Friday, February 13, 2009

Angels, Devils and Weight Watchers

I broke down and joined weight watchers on line last Monday.  I was trying to lose these last few pesky pounds with spark people and Jillian, but it just wasn't happening, so I signed myself up for the three month deal.  I've done WW before, but it got to the point where I was paying $11 a week to hear, "you've gained a half a pound," then driving to TCBY where I would cry in my yogurt.  But then I found out I was pregnant, so I quit going and switched over to ice cream.
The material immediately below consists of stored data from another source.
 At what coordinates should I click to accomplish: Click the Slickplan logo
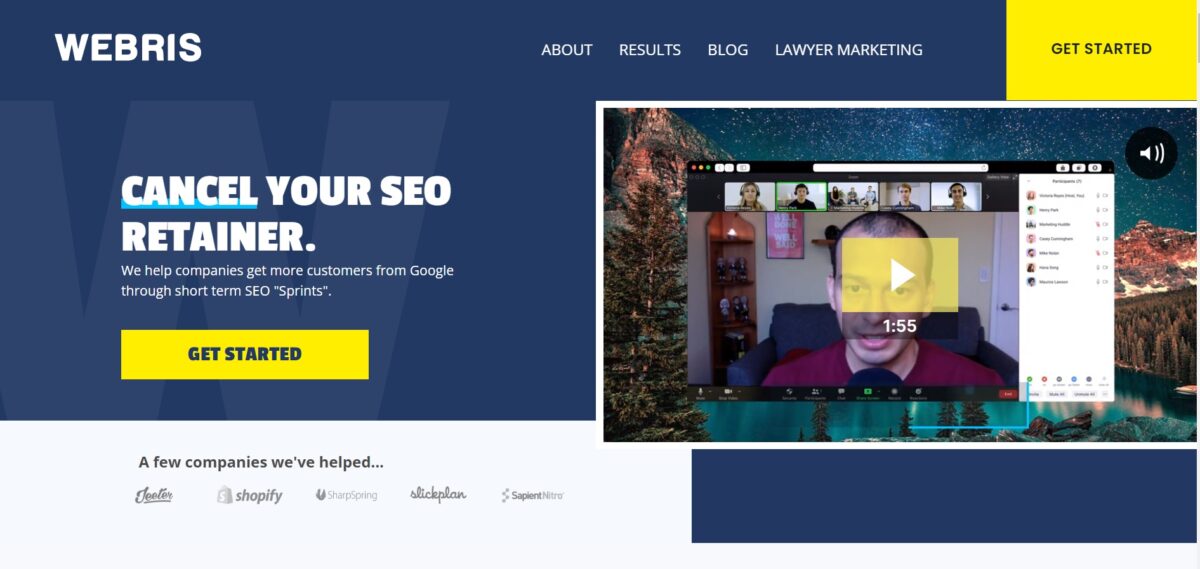pos(438,494)
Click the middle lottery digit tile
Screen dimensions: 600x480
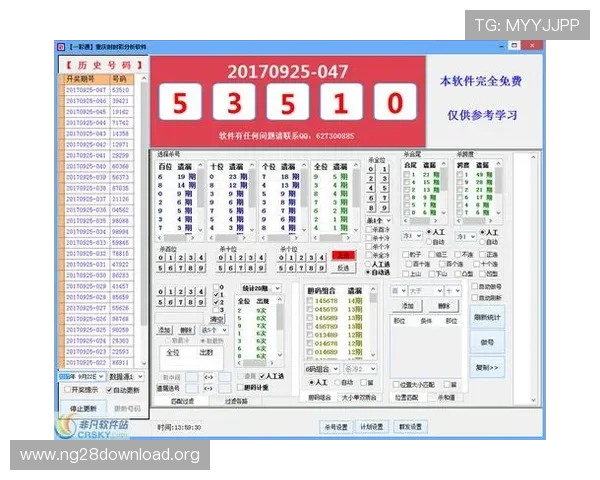(x=288, y=103)
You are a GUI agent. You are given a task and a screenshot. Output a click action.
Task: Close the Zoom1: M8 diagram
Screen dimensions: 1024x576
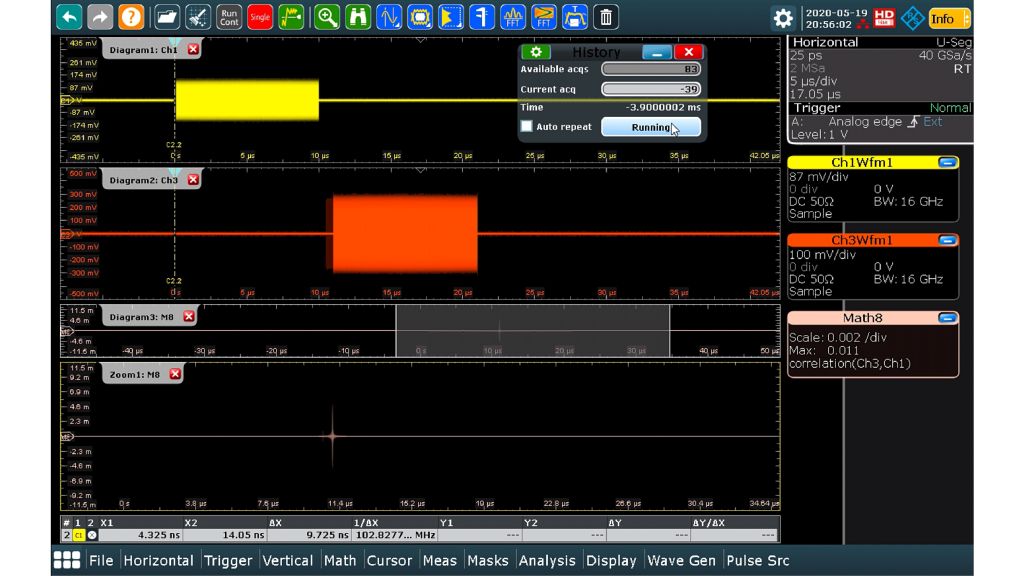point(175,374)
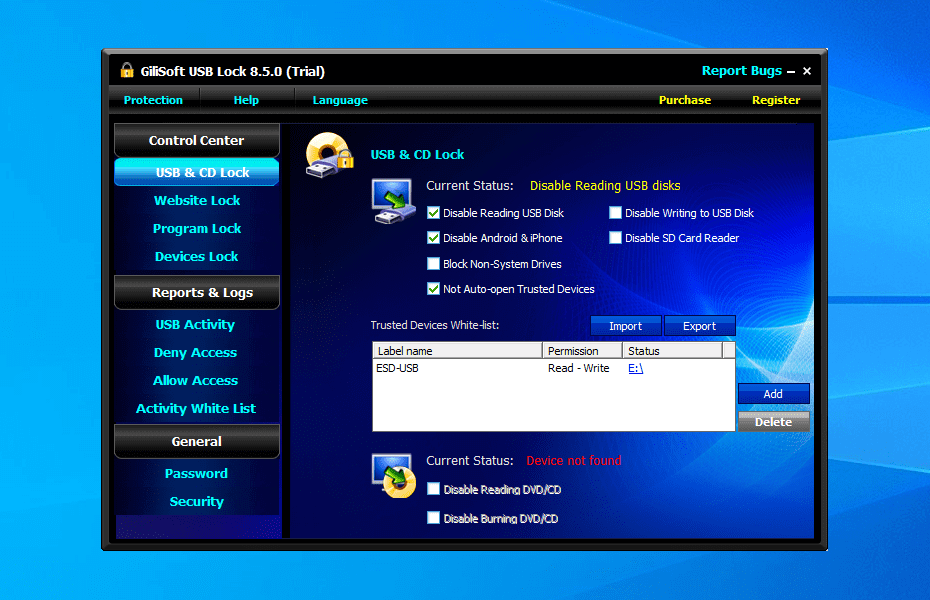Open the Protection menu

click(153, 100)
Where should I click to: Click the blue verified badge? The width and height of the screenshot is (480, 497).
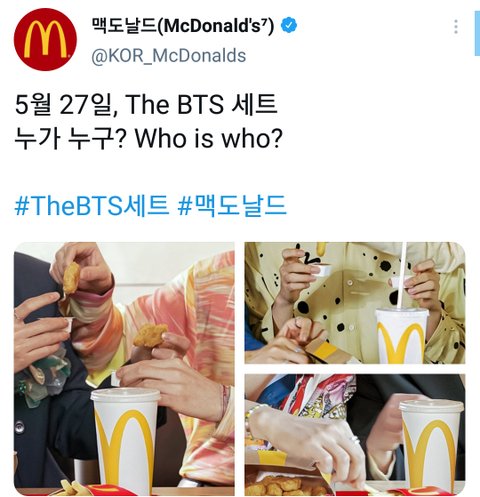point(289,26)
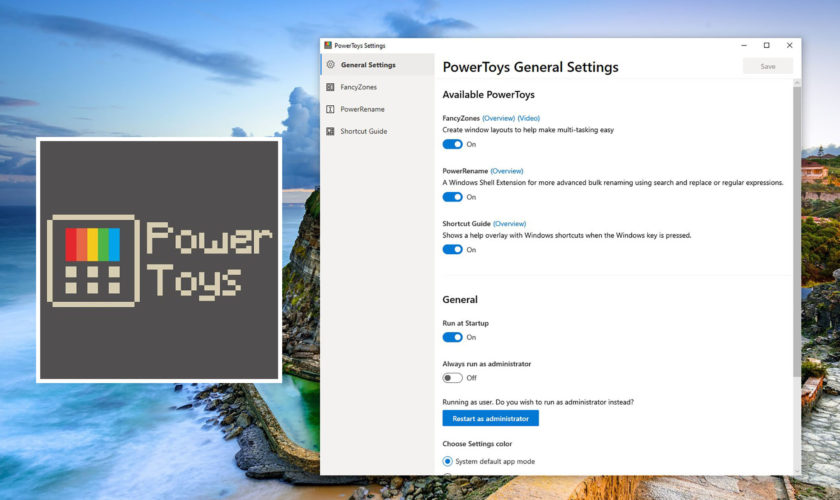This screenshot has width=840, height=500.
Task: Open the FancyZones Overview link
Action: coord(497,118)
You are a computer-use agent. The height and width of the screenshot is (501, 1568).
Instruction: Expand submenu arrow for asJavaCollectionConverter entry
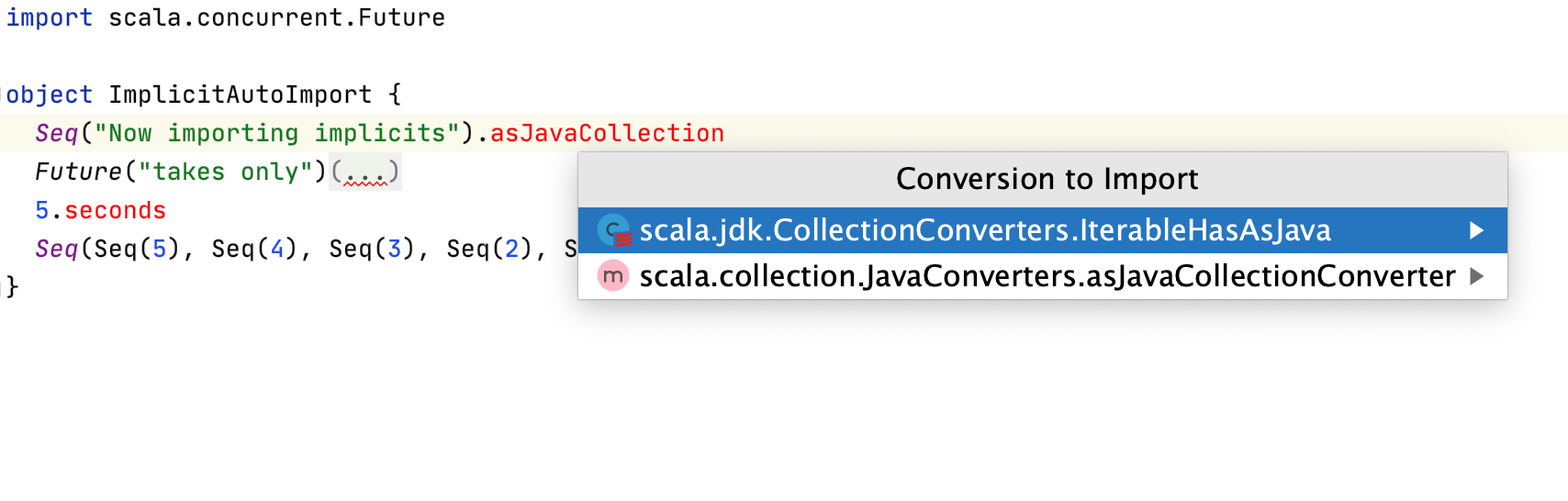(x=1476, y=276)
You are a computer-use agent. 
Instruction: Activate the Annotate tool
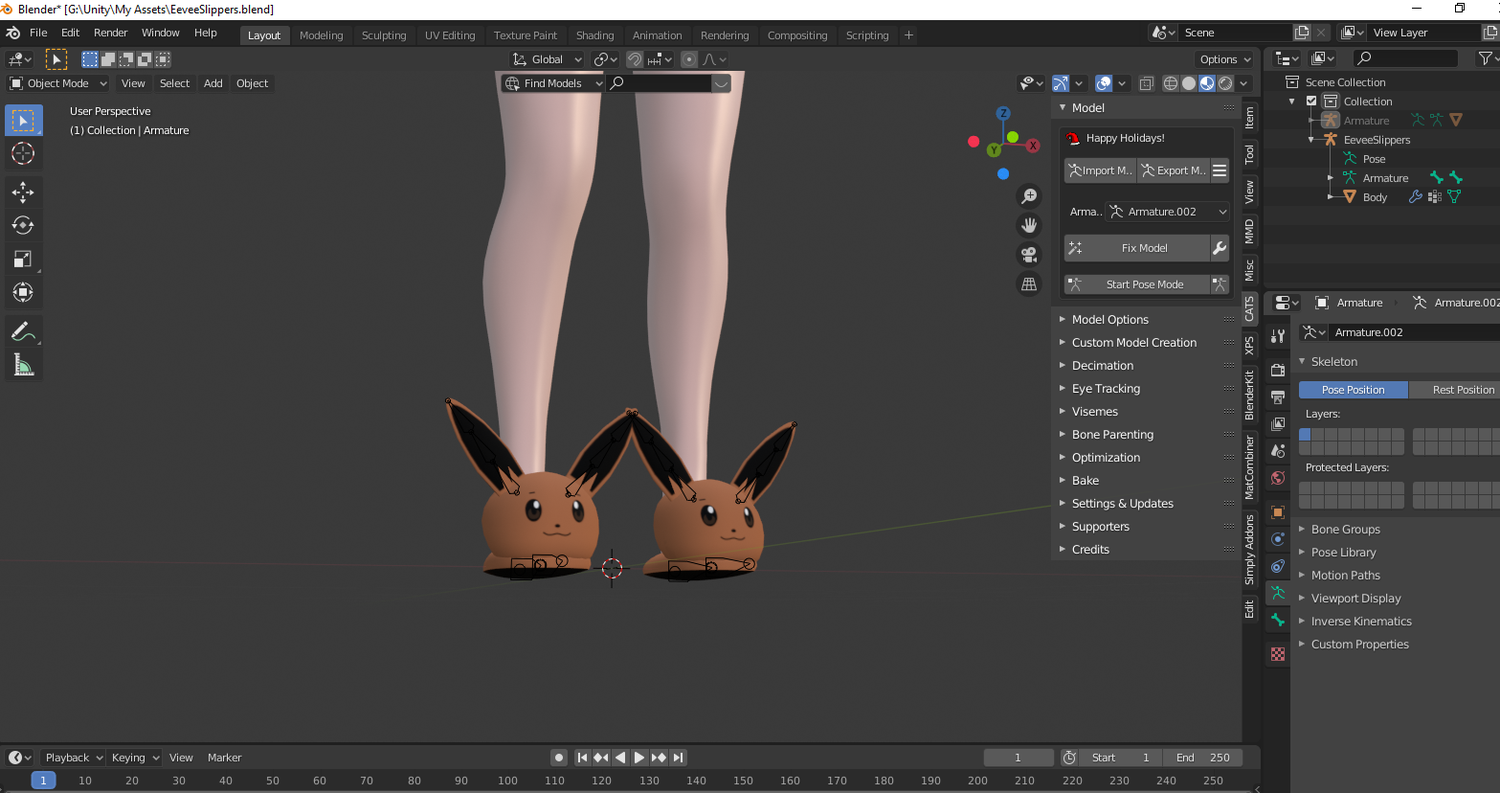[x=23, y=331]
It's "fun" now because I can track everything on my phone/computer so at least I'm staying motivated that way.  BUT, it leads to some SERIOUS conversations with myself.  Take Wednesday afternoon for example.  I had left the allergist with Nugget and we were heading to the pharmacy to get my script filled for the epi pen.  I figured it wouldn't take that long, so we went in and browsed around.  UGH.  15 minutes turned into 45, so by the time we left, we were both a little cranky and had about 37 minutes until we needed to pick up Strip.  And here comes the conversation:

Devil:    You should totally swing through McDonalds
Angel: What?!  McD's isn't even on the way to school.  Just go home 
and fix lunch.  Besides, do you KNOW how many points there 
are in a McNugget?!
Devil:   Oh pipe down.  Who cares?!  Go to Chick-fil-a, then.  That's 
better for you.
  Angel:  No!  There is no need for that.  Just go home.  If you really 
want chicken, there's some in the fridge you can heat up.
Devil:  Yeah, but by the time you go home and heat it up, it will be
 time to leave.  DRIVE THROUGH
Angel:  You have plenty of time!  Go home, relax and have a glass 
of water while you are at it.
Devil:  Drive through.  You've only had a mocha this morning and 
that's 4 points total.  And you left 1/4 of it in the car.  Look 
at it.   there's one point right there in the cup holder.  That's 
the same as a little thing of sauce a chick-fil-a.  Do it.
Angel:  Do you have any cash?
Devil:  What?
Angel:  Do you have any cash?
Devil:  No, but what does that matter?!
Angel:  If we don't have cash, we don't buy it.  That's the rule.
Devil:  Please.  You just slapped a $35 co-pay and an epi pen on the 
debit card.  What's a number 3  four count with a coke and a 
kids meal going to hurt?
Angel:  Stop it.  Just stop it.  That's EXACTLY why you shouldn't go!
Devil:  Pipe down, wings.  She just got an epi pen and has to cut out 
cake.  I think this calls for some fast food therapy.
Angel:  No.  Plus you don't even know what they are serving for 
dinner tonight.  Think of that yummy bottle of Shiraz you 
have at home.  2 points per glass are waiting for YOU tonight.  
If you over eat at lunch you will have no points left for a glass 
of wine tonight.
Devil:  Ugh.  Now we're almost home.
Angel:  VICTORY!!!

And what was waiting for me when I got home?!?  A coupon book for Dunkin Doughnuts.  GAH!  Oh, and Wednesday night dinner was fish, so the Devil sooo should have won that battle.  And to top it all off, the next morning at bible study, what was sitting right in front of me?  A dozen doughnut.  


lisa said...

I've had that converdations many times. WW was the system I used when I had to shed 50 lbs. of baby weight - twice!

Even today, I find myself mentally tracking points.

Lianne said...

The voices in my head would like to get together with the voices in your head to have a salad. Or a box of Oreos. Whatever.

CapeCoral28 said...

I love spark people... WW is not my friend...I alway gain weight when I do strange..but I am now loosing weight on sparks.